VIENNA (Reuters) - Austria’s central bank expects economic output to shrink more than twice as much this year as it forecast just a month ago as the coronavirus lockdown lasts longer than anticipated, its Governor Robert Holzmann said in remarks published on Saturday.
Holzmann said the central bank now forecasts an 8% drop in Austria’s gross domestic product (GDP). It had previously foreseen a 3.2% drop in a “moderate” pandemic scenario, estimating that each week of lockdown cuts annual GDP by more than $2 billion.
Although Austria’s conservative-led government has said it was one of the fastest countries in Europe in reacting to the coronavirus threat, putting its lockdown in place seven weeks ago and being one of the first to start loosening it on April 14, Holzmann said the central bank still had to increase its estimate of the fallout.
“This (earlier) forecast was based on the then mild scenario of a five-week lockdown and a five-week step-by-step reopening phase. The conditions have changed in the meantime,” Holzmann told the Salzburger Nachrichten newspaper.
“Our current scenario predicts - assuming a 13-week lockdown and a 10-week loosening phase - a fall of eight percent in economic growth,” Holzmann was quoted saying.
“We hope that the truth will be somewhere between these two scenarios and that the lockdown and the loosening phase will go by more quickly,” he added.
If those phases are shorter, the economic impact will be smaller, he said. It was not clear what the central bank considers the start and end of the lockdown - in the past it has appeared to use an earlier start date than when the bulk of the restrictions took effect around March 16.
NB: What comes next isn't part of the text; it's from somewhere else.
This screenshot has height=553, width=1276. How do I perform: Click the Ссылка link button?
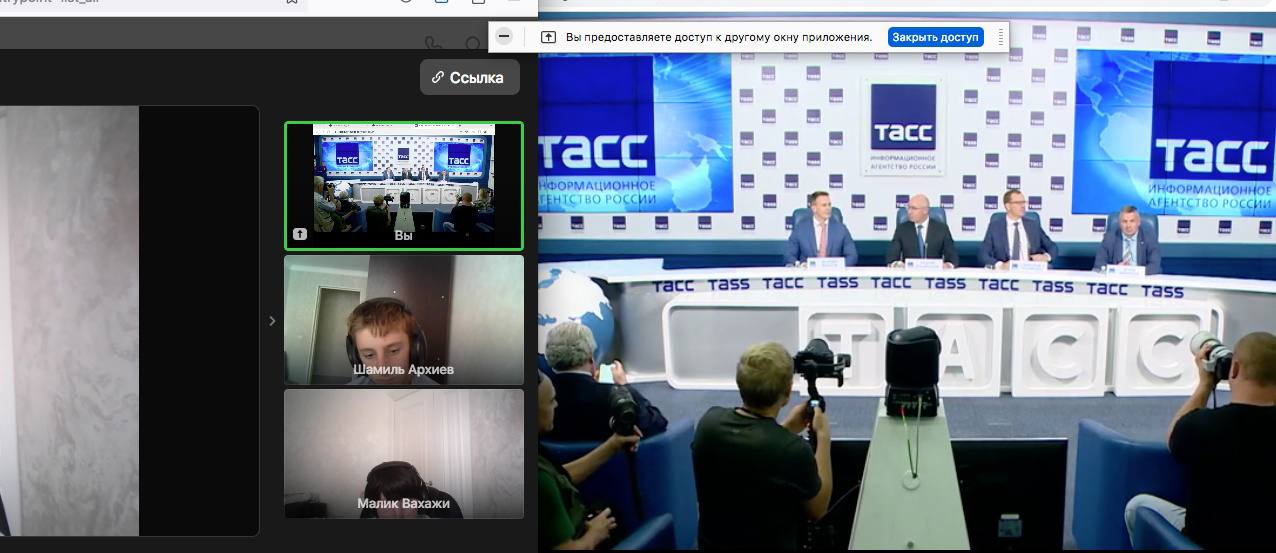coord(469,77)
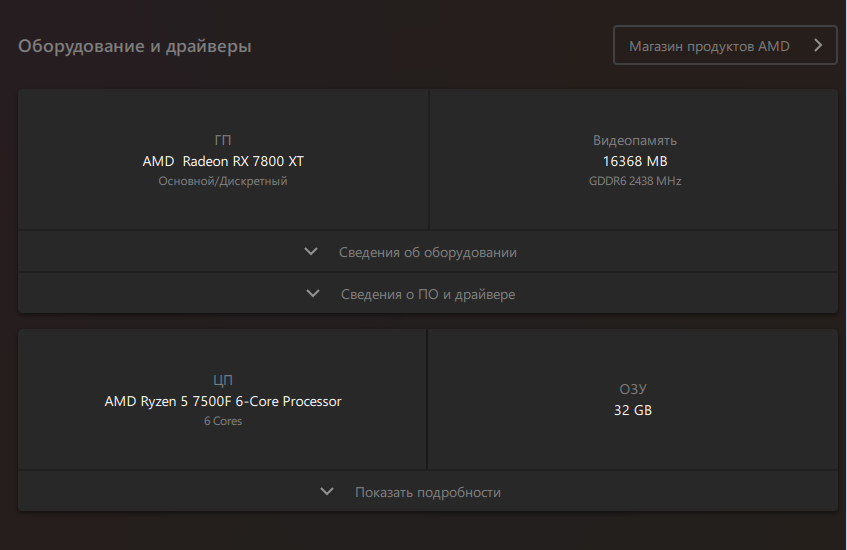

Illustrating the uncertainty in forecasting the pandemic’s impact, economic think-tank Wifo, which compiles GDP data for the government, said last week GDP would fall 5.2% this year but added it could also fall around 7.5% in a more pessimistic scenario.
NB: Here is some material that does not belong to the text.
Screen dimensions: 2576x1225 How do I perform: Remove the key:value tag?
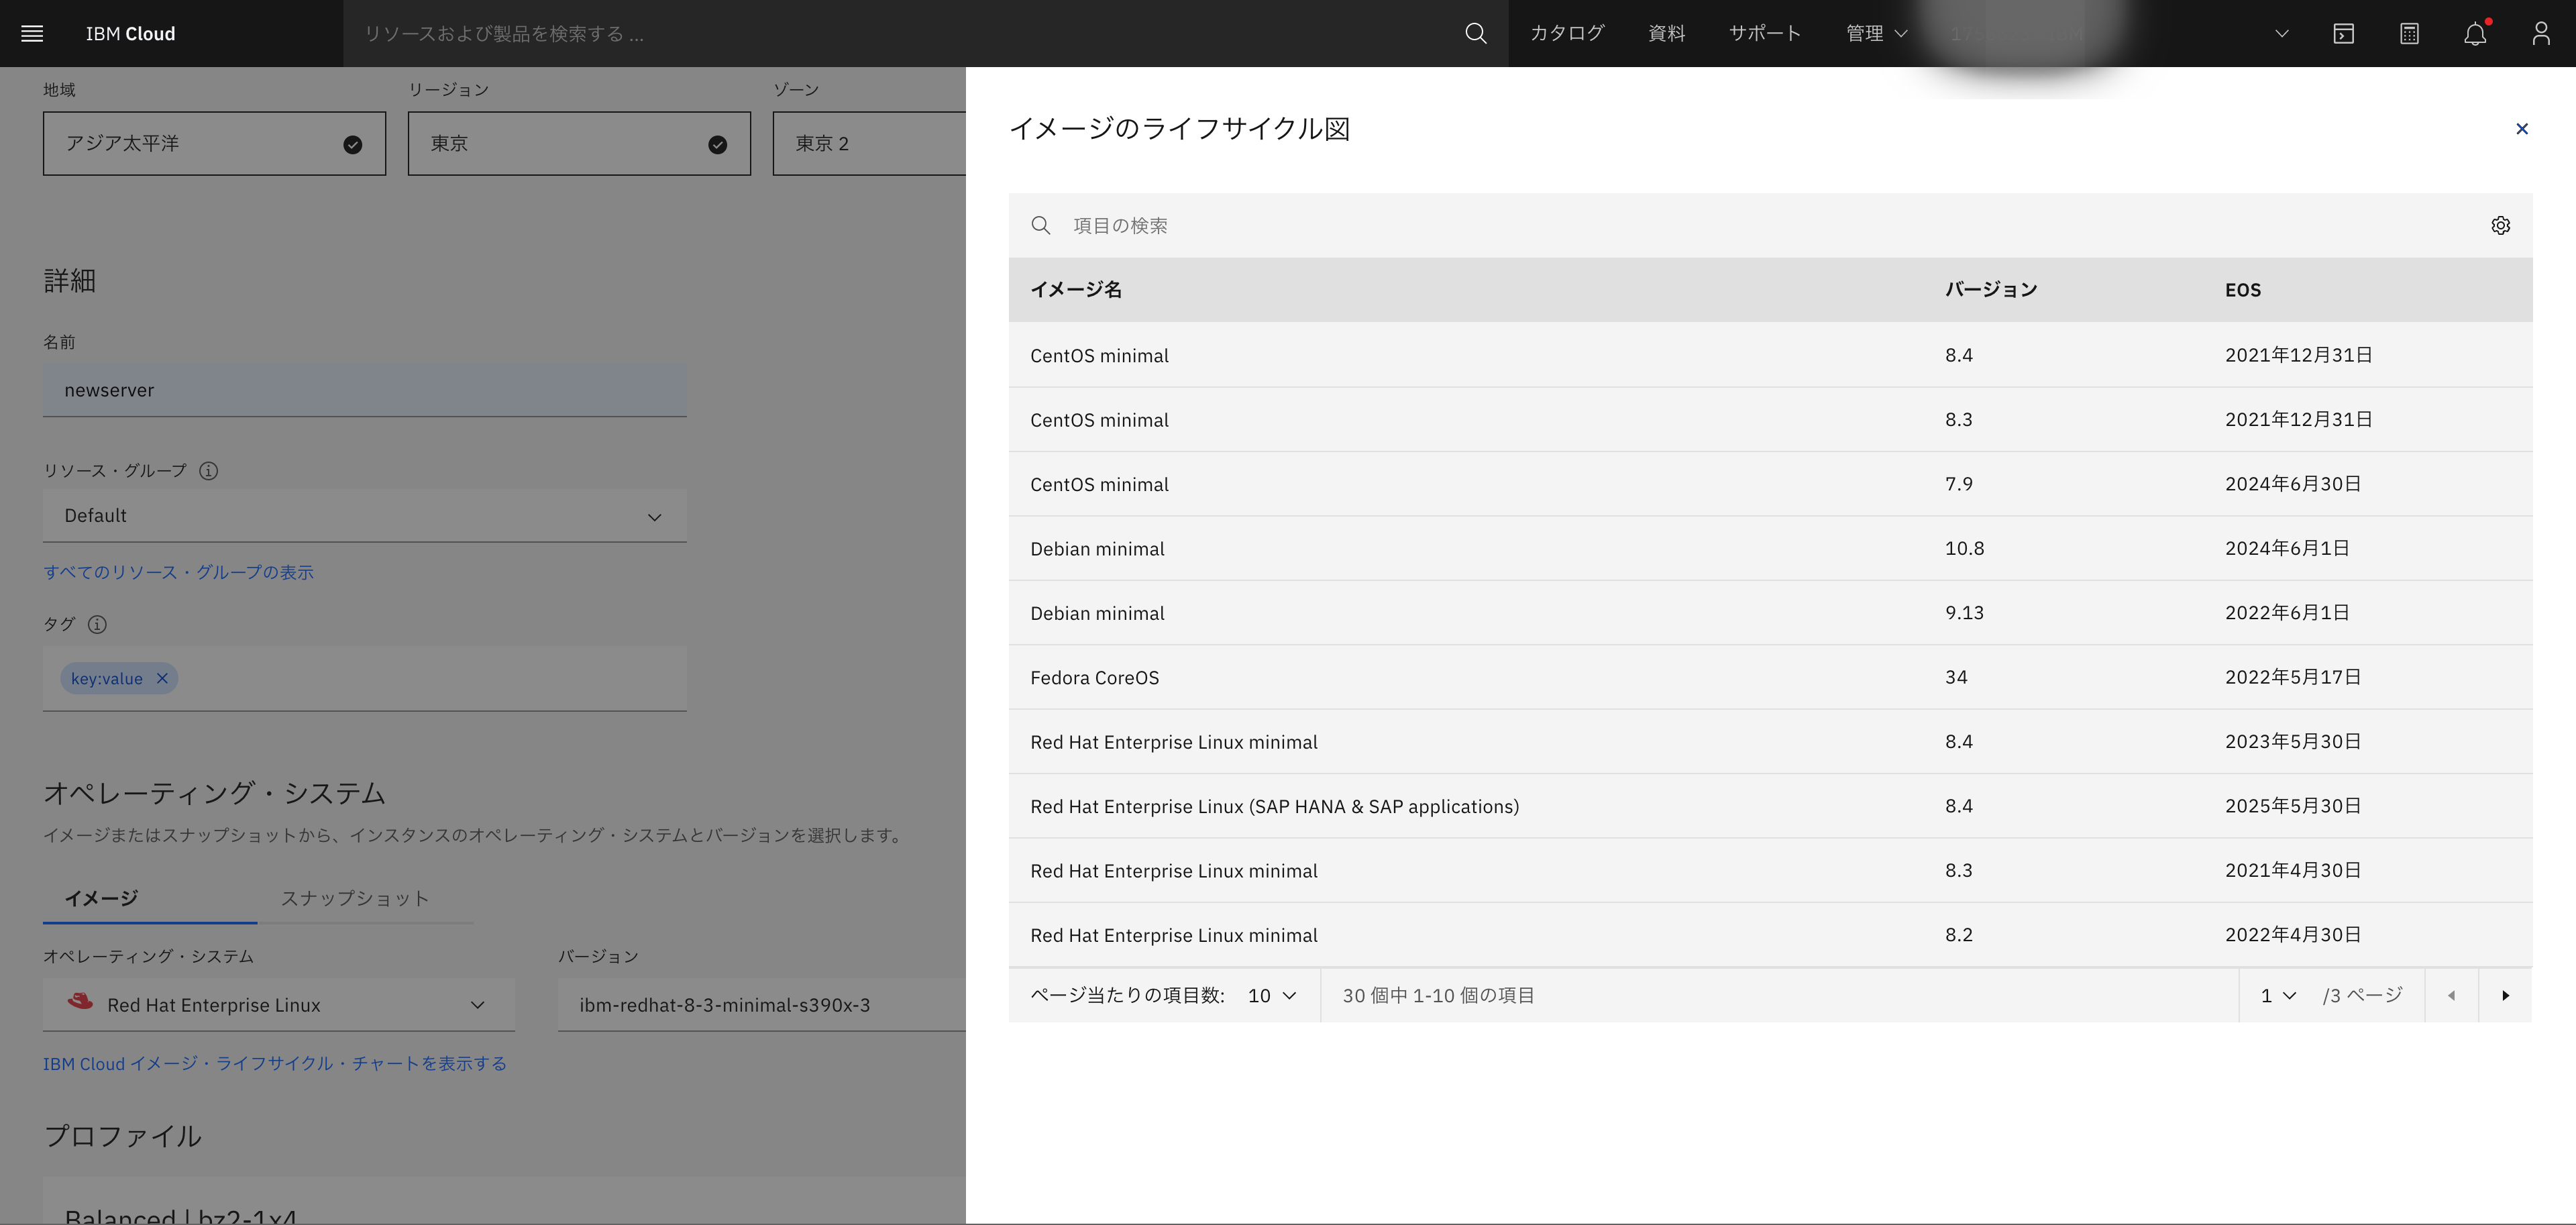pyautogui.click(x=162, y=678)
Austria’s coalition government of conservatives and Greens has announced an emergency aid package of up to 38 billion euros (33.35 billion pounds) to keep companies and the economy afloat while limiting the increase in unemployment.
It is now putting together an investment package to boost growth that would bring forward existing plans for tax cuts for low and middle incomes as well as spending on as-yet unspecified environmental measures.
“One should accelerate what was already planned,” Holzmann said when asked about the stimulus plan. “That concerns measures relating to climate policy, alternative energy providers, public transport. One should push digitisation much harder.”